Dennard’s scaling theory^1,2 has acted as a guideline for the semiconductor industry to miniaturize the metal oxide semiconductor (MOS) technology in order to comply with the Moore’s law³. According to this theory, the power density remains constant over technology nodes if both the dimension and supply voltage (V_D) are scaled by the same factor (known as constant-field scaling). A V_D scaling also calls for an equal scaling of the threshold voltage (V_T) to preserve the ON-current (I_ON). Since the subthreshold slope (SS) of a MOSFET does not scale with feature size (rather degrades due to drain-induced-barrier-lowering (DIBL) effect) and limited to minimum value of 60 mV/decade, the OFF-current (I_OFF) increases exponentially with V_T reduction. It is worth noting that the limited value of SS arises from the thermionic emission of the carriers from the source to the channel in a conventional MOSFET. This OFF-state current leads to significant static power dissipation, which is very crucial for battery operated modern hand-held electronic gadgets (cell phone, tablet etc). As a result, the semiconductor industry has been forced to adopt the energy-inept constant-voltage scaling practice for a decade with a value close to 0.6 V.

Thus next generation transistor which can offer sub-60 mV/decade subthreshold slope is in high demand as it may restore the energy efficient constant-field scaling by enabling the supply voltage reduction below 0.6 V. In this view, some interesting devices like negative-capacitance FETs^4,5, imapact-ionization FETs^6,7,8 and tunnel FETs (TFET)^9,10,11,12 are being explored. Present work is focused on TFET, which is basically a gated p-i-n diode where the carriers are injected from the source to the channel by band-to-band tunneling (BTBT) mechanism¹³ and hence promises to offer very low I_OFF with steep subthreshold swing. However, poor SS and low ON-current have been observed in Silicon based TFETs¹⁴ due to large indirect energy band gap (1.12 eV), which imposes inefficient phonon assisted tunneling (PAT)¹⁵. Recent time has seen an extensive investigation of alternative materials for designing high performance TFET^{16,17,18,19,20,21}. Atomically thin layered materials, also known as 2D materials, have found great significance as TFET channel material due to their planar structure, excellent electrostatic integrity, mechanical flexibility and possibility of having direct band gap with low effective mass. Theoretical analysis has been conducted to estimate the performance of TFET based on different such 2D materials: Graphene nanoribbon^22,23,24, transition metal di-chalcogenides (MoS₂, WS₂, MoSe₂, WSe₂, MoTe₂ etc)^25,26, Phosphorene^27,28,29 etc.
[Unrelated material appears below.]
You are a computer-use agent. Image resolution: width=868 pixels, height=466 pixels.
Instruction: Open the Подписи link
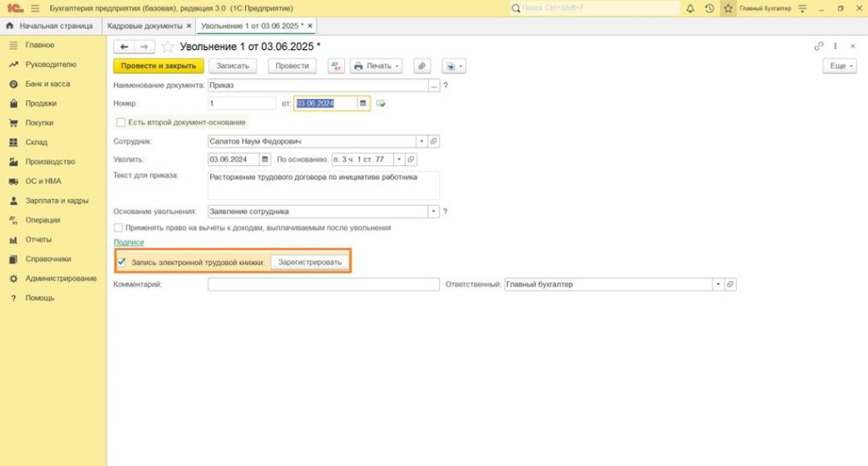pos(129,243)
Such study has also been extended to hetero-bilayer^30,31,32 and hetero-junction devices²⁵. At the same time, experimental devices built upon such 2D materials^33,34,35 are also reported.

Lately, a new group of 2D materials, namely group IV mono-chalcogenides (GeSe, GeS, SnSe, SnS etc.), has attracted much attention due to their structural similarities with Phosphorene. Among all of them only GeSe has been reported to have direct band gap and low effective mass^{36,37,38,39,40,41,42}. Moreover, there are reports of experimental fabrication of GeSe nanostructures and nanodevices^{43,44,45,46,47,48,49} and their excellent stability in air^50,51. GeSe is also available with commercial vendors⁵² for experimental research. However, to our best knowledge there is no study on the assessment of GeSe channel based TFET performance. It motivates us to assess the intrinsic performance limit of GeSe-TFET and compare with other 2D material based TFETs.

In this work, we first conduct density functional theory (DFT) calculation to extract effective mass, band gap and the complex band structure (CBS) of monolayer GeSe. Next we perform transport calculations on GeSe-TFET using self-consistent NEGF-Poisson simulation, the details of which are given in the Methods section. We estimate the figure of merit for static performance namely ON-curent (I_ON) and compare the values with other state of the art 2D materials based TFETs. This is followed by the assessment of dynamic figures of merit namely intrinsic switching delay (τ) and the power-delay product (PDP). Our study can be useful to assess the potential of GeSe-TFET at the early stage of technology development.

Results

In this section we first discuss about the atomic structure of monolayer GeSe that we use for DFT calculations. Then we present the calibration of E-K dispersion generated from our adopted two band k · p hamiltonian model with the DFT results. This is followed by transport calculations for a double gate TFET.

Figure 1 shows the top and side views of the relaxed atomic configuration of monolayer GeSe including the Brillouin zone. It inherits orthorhombic crystal structure from its bulk counterpart which is a van der Waals layered material. Moreover, monolayer GeSe looks quite similar to the puckered structure of Phosphorene with a slight distortion. It exhibits direct band gap along Γ-X and Γ-Y directions, with a lesser gap along Γ-X direction (See Supplementay Information). The lattice parameters used for electronic structure calculations as well as the values of energy band gap and effective masses obtained from DFT are listed in Table 1. All these values are in agreement with other reported results^40,41.

Figure 1

(a) Top view and (b) Side view of monolayer GeSe (c) High-symmetry points in the Brillouin zone.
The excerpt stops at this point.